#CCGInTheFamily: Father and Son, Randy and Murray J. Wongkee
To celebrate the Canadian Coast Guard’s 60th anniversary, we are reflecting on our rich history throughout the years. For many, working on the water—and more specifically at Canadian Coast Guard—runs in the family. Some have parents, grandparents, siblings, or children who worked at the Coast Guard. Others come from a long line of Coast Guard employees, where being #CCGProud is generational. These are their stories.
Randy Wongkee is a Marine Communications and Traffic Services (MCTS) supervisor in the Western region and is a second-generation Coast Guard member. Randy’s dad, Murray J. Wongkee, was a helicopter pilot for the Coast Guard from April 1967 until he retired in February 1997.
My dad, Murray J. Wongkee
My dad started his flying career with the Royal Canadian Air Force, and was the first Chinese-Canadian to fly the F-86 Sabre. After his short service with the Air Force, he trained to fly helicopters. As recorded in his pilot log book, he flew with Universal Helicopters from Carp, Ontario in 1965 and assisted the Geological Survey of Canada on Baffin Island. From 1966 until 1967, he flew for Northern Helicopters out of Abbotsford, British Columbia (BC). While he was flying in BC, he met Department of Transport (DOT)/Coast Guard pilots that talked him into joining the Coast Guard.
In April 1967 the DOT/ Coast Guard brought him back to Ottawa, Ontario, and he travelled from coast to coast to coast where needed. When he was onboard a ship, he was there until it returned to port. This was before the lay-day scheduling system we have now. He flew all over Eastern Canada and the Arctic, off various Coast Guard Ships, including the CCGS Montcalm, CCGS Labrador, CCGS Sir John A. Macdonald, and the CCGS Sir Humphrey Gilbert. In May of 1972 the Coast Guard tested the Bell Aerospace Voyageur Hovercraft. As part of these tests, Murray was the first to land a helicopter on a hovercraft. He first landed on the hovercraft while it was secured alongside, then again on open water.

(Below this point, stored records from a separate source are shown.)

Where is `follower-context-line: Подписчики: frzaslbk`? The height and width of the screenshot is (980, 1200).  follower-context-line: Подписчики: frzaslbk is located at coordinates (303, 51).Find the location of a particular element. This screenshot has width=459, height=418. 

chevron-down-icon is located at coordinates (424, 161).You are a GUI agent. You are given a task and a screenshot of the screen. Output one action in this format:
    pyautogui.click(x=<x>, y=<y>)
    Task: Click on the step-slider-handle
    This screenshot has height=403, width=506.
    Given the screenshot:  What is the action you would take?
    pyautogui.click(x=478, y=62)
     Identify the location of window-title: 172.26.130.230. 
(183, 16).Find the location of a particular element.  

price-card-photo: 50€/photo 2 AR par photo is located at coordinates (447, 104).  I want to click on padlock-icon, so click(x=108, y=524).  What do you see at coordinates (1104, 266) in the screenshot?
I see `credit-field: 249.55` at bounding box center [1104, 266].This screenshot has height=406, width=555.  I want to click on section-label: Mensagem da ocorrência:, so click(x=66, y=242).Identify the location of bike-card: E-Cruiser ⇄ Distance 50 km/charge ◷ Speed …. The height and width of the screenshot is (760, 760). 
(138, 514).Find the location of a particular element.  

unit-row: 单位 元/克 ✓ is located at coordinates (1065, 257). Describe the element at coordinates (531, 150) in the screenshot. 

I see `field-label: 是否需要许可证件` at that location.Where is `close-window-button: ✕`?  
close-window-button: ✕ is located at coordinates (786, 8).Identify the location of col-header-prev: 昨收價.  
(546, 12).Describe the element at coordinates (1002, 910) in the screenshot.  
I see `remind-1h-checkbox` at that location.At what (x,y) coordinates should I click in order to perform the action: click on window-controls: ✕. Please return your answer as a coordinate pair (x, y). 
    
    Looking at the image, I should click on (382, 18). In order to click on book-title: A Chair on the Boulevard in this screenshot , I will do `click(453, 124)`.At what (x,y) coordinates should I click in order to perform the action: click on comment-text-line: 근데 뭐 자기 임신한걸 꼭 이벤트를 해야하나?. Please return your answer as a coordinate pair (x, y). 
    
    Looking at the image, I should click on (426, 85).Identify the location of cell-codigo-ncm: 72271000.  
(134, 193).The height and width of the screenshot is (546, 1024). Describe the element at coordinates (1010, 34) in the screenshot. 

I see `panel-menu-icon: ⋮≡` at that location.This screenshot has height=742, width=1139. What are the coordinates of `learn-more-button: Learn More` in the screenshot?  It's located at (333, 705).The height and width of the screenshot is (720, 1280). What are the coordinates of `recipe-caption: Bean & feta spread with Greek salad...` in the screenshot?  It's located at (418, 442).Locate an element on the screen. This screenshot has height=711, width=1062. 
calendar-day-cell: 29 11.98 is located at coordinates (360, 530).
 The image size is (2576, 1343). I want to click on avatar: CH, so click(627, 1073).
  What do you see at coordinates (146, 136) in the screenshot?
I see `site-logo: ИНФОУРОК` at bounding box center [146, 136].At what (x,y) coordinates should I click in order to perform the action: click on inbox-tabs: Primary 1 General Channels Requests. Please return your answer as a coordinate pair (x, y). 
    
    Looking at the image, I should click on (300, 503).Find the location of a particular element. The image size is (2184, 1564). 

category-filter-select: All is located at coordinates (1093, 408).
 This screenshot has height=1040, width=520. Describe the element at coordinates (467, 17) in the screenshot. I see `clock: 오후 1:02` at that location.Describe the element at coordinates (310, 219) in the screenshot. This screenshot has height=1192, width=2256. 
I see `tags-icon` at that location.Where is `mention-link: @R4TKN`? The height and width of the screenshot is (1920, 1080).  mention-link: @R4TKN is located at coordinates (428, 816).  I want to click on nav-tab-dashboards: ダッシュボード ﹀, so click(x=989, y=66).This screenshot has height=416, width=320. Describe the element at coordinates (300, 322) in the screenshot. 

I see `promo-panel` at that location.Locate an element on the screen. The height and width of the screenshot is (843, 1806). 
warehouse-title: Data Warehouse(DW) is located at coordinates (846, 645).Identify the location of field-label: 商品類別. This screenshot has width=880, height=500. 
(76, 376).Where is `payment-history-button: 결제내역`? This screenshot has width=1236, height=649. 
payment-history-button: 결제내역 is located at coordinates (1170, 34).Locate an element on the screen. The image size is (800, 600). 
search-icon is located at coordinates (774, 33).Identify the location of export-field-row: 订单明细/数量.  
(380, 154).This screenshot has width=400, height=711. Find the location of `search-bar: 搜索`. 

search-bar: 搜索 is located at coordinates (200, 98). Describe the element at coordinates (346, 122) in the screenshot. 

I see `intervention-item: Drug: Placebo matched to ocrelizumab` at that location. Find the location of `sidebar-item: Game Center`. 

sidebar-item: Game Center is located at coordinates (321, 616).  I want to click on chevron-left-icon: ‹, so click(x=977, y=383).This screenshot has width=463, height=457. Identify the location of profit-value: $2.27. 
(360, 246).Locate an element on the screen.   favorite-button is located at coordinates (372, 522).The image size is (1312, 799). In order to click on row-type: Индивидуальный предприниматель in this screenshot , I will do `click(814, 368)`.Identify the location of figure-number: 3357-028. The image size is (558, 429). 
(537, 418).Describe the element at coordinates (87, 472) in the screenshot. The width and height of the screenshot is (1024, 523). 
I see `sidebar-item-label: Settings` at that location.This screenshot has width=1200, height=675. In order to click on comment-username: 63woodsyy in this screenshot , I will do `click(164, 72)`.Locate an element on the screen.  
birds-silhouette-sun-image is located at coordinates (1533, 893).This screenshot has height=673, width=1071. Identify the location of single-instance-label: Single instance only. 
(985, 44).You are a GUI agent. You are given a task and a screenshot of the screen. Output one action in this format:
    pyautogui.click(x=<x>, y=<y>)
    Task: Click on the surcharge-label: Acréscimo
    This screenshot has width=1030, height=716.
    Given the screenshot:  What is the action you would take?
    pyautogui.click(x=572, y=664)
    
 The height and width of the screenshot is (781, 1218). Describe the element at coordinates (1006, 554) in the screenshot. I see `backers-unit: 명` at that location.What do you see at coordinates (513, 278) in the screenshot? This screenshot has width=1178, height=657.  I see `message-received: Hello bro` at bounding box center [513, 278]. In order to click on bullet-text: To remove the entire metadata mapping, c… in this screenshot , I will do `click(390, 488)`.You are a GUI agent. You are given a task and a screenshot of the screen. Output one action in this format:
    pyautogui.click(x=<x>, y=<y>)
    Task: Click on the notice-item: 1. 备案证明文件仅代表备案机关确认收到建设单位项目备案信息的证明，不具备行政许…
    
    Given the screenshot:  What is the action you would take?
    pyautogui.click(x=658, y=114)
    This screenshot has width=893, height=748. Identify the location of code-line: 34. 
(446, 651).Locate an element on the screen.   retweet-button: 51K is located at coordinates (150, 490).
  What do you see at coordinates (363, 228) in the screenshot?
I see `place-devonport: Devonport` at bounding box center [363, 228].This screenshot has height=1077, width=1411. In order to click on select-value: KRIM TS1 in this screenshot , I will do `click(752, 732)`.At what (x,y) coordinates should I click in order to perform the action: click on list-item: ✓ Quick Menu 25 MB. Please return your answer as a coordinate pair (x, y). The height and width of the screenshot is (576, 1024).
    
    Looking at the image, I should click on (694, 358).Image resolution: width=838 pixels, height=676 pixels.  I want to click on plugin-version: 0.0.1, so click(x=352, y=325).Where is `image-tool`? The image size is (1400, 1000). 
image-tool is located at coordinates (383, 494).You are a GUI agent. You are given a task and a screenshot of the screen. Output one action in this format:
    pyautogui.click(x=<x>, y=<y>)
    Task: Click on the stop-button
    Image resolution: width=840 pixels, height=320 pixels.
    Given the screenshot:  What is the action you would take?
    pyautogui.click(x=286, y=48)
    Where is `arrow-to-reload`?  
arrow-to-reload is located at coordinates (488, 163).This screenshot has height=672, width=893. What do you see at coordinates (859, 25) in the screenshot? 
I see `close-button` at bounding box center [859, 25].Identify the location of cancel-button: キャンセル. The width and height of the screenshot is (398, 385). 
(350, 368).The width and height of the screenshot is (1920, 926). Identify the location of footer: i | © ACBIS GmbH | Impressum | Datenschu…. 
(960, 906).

In September 1972 (7 months after I was born), my dad accepted a position at the Coast Guard base in Prescott, Ontario. Unlike the ship trips that would be months long, he was now home almost every night with only the odd 2 week trip every year or so. Dad loved to fly, and over the course of his career with the Coast Guard, he flew the Bell 47G2, (the old M.A.S.H. helicopter), the Bell 206, (shown in the picture with the hovercraft), and finally the Bell 206L-1 until he retired in Prescott in February 1997.
My Coast Guard story
I joined the Coast Guard family in July 1995 as a casual. I worked for 3 summers as an Assistant Navigable Waters Protection Program Officer. At the time, the program had 4 responsibilities:
- Approval of any works built or placed in, on, over, under, through or across navigable waters in Canada prior to construction of the work(s)
- Removal of obstructions to navigation including unauthorized works or other obstructions such as sunken or wrecked vessels
- Regulating the provision and maintenance of lights, markers, etc. required for safe navigation during and/or on completion of the construction of certain works
- Acting as the Receiver of Wreck
The Navigable Waters Protection Program office at Prescott was responsible for the St. Lawrence River from the Quebec border to Lake Ontario, Lake Ontario and half of Lake Erie, the Ottawa River, and all waters in between. Working there allowed me the opportunity to go flying with my dad. I would put together 20 to 30 works that needed to be inspected and that could be inspected from the air, and we would make a day trip of it. We could do in 1 day what would take a week if we had to drive to all of the sites.
While working as a casual, I was accepted into the Marine Communications and Traffic Services (MCTS) program. This was a new program that combined 2 professions into 1: the Coast Guard radio operator and the vessel traffic services regulator. After 7.5 months of training, I graduated from the Coast Guard College as an MCTS officer and arrived in Prince Rupert in September 1998. I was promoted to supervisor in 2003 and continue to strive to do my best and to lead by example. Being an MCTS officer can be extremely rewarding, whether it is responding to a high profile case that receives media attention like the Simushir in 2014, or an everyday case that no one hears about. My colleagues and I can take pride in the fact that we are providing an essential service and are helping mariners and protecting the marine environment.